SOURCE PASSAGE:
Bryan Souza Portfolio

White water flowing over beautiful granite boulders.

Projects

World Indicator ETL

Skills: BigQuery Jupyter Postgres Python API SQL

In this project I used Open Data available from Google's BigQuery Public Database to create a Postgres Database. The goal was to link the datasets by Country which would make for quick analyses. The datasets were quite dense which became an issue for simple relational indices to be created, this led me to realize I was on the path to building a data lake, which was out of scope. This project consists mainly of Jupyter notebooks with a Postgres Database.

The repository is available for access here: world-indicators-etl
Web Scraping for 48,000 Emails

Skills: Python Splinter MongoDB Jupyter HTML CSS JavaScript

Need emails for a survey? I can scrape them...
I scraped 48,000 email addresses from 20 websites.
National Wildfires Visualized

Skills: Python Flask MongoDB HTML CSS JavaScript Bootstrap 4 Highcharts.js API JSON

This project started with a large historical database composed of National Wildfire records collected between 1992 and 2015, totaling 1.88 Million Wildfire incidents. MongoDB was the chosen database for the project because of the speed and simplicity of use. After loading the data into the database, a Flask server app was created to allow interactive access to the data via the dashboard. The dashboard consisted of various charts produced with Highcharts.js using JavaScript calls to the API serving the MongoDB data.

The project repository can be viewed here: National Wildfires Visualized

USGS Earthquake Map

Skills: Leaflet.js HTML CSS JavaScript API GEOJSON

This map shows the weekly Earthquakes recorded by the United States Geological Society. The data is real-time and updated every minute. from the USGS Earthquake Hazards Program. I used the Leaflet.js package to build the map and place the markers. I decided to use Exclamation Triangles from the FontAwesome 5 library. These markers were then color-coded based on the earthquake's magnitude.

SUPPLIED RECORDS:
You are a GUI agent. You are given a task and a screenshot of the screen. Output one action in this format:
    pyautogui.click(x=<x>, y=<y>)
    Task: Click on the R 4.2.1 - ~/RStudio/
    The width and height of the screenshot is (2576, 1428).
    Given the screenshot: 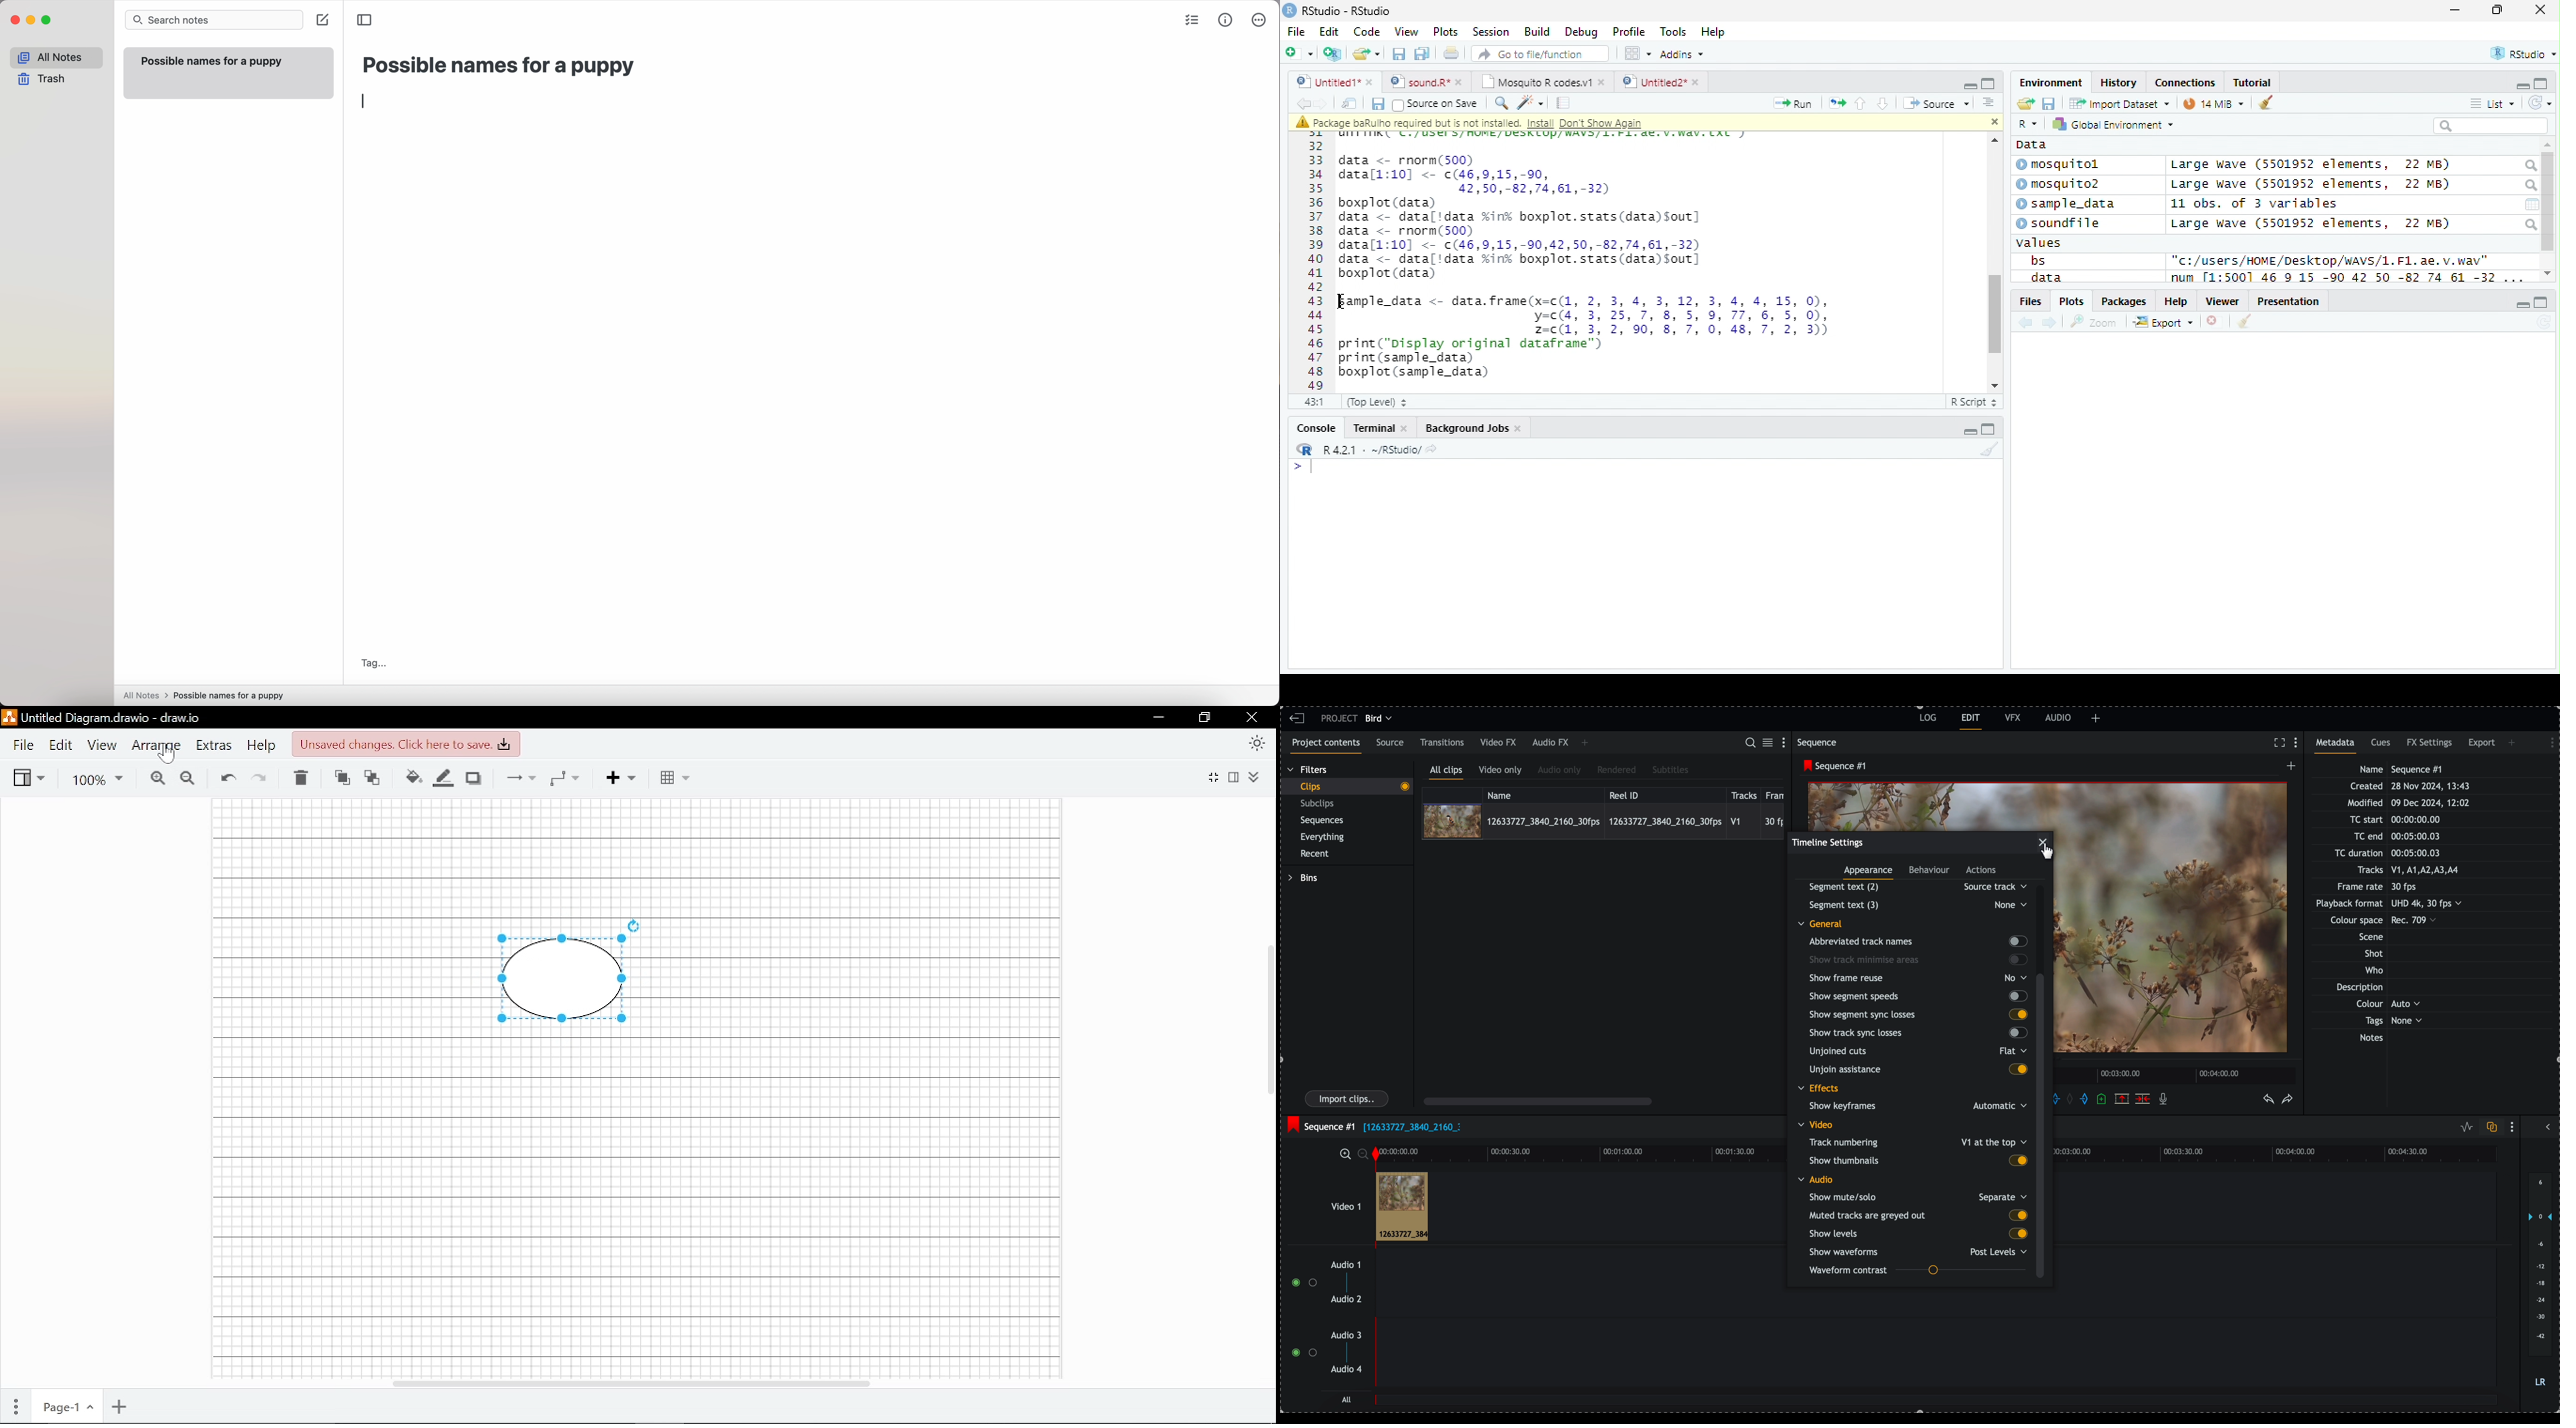 What is the action you would take?
    pyautogui.click(x=1372, y=452)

WHAT IS NEEDED: Reproduce the portfolio text word for word, from beginning to end.

FULL ANSWER:
Bryan Souza Portfolio

White water flowing over beautiful granite boulders.

Projects

World Indicator ETL

Skills: BigQuery Jupyter Postgres Python API SQL

In this project I used Open Data available from Google's BigQuery Public Database to create a Postgres Database. The goal was to link the datasets by Country which would make for quick analyses. The datasets were quite dense which became an issue for simple relational indices to be created, this led me to realize I was on the path to building a data lake, which was out of scope. This project consists mainly of Jupyter notebooks with a Postgres Database.

The repository is available for access here: world-indicators-etl
Web Scraping for 48,000 Emails

Skills: Python Splinter MongoDB Jupyter HTML CSS JavaScript

Need emails for a survey? I can scrape them...
I scraped 48,000 email addresses from 20 websites.
National Wildfires Visualized

Skills: Python Flask MongoDB HTML CSS JavaScript Bootstrap 4 Highcharts.js API JSON

This project started with a large historical database composed of National Wildfire records collected between 1992 and 2015, totaling 1.88 Million Wildfire incidents. MongoDB was the chosen database for the project because of the speed and simplicity of use. After loading the data into the database, a Flask server app was created to allow interactive access to the data via the dashboard. The dashboard consisted of various charts produced with Highcharts.js using JavaScript calls to the API serving the MongoDB data.

The project repository can be viewed here: National Wildfires Visualized

USGS Earthquake Map

Skills: Leaflet.js HTML CSS JavaScript API GEOJSON

This map shows the weekly Earthquakes recorded by the United States Geological Society. The data is real-time and updated every minute. from the USGS Earthquake Hazards Program. I used the Leaflet.js package to build the map and place the markers. I decided to use Exclamation Triangles from the FontAwesome 5 library. These markers were then color-coded based on the earthquake's magnitude.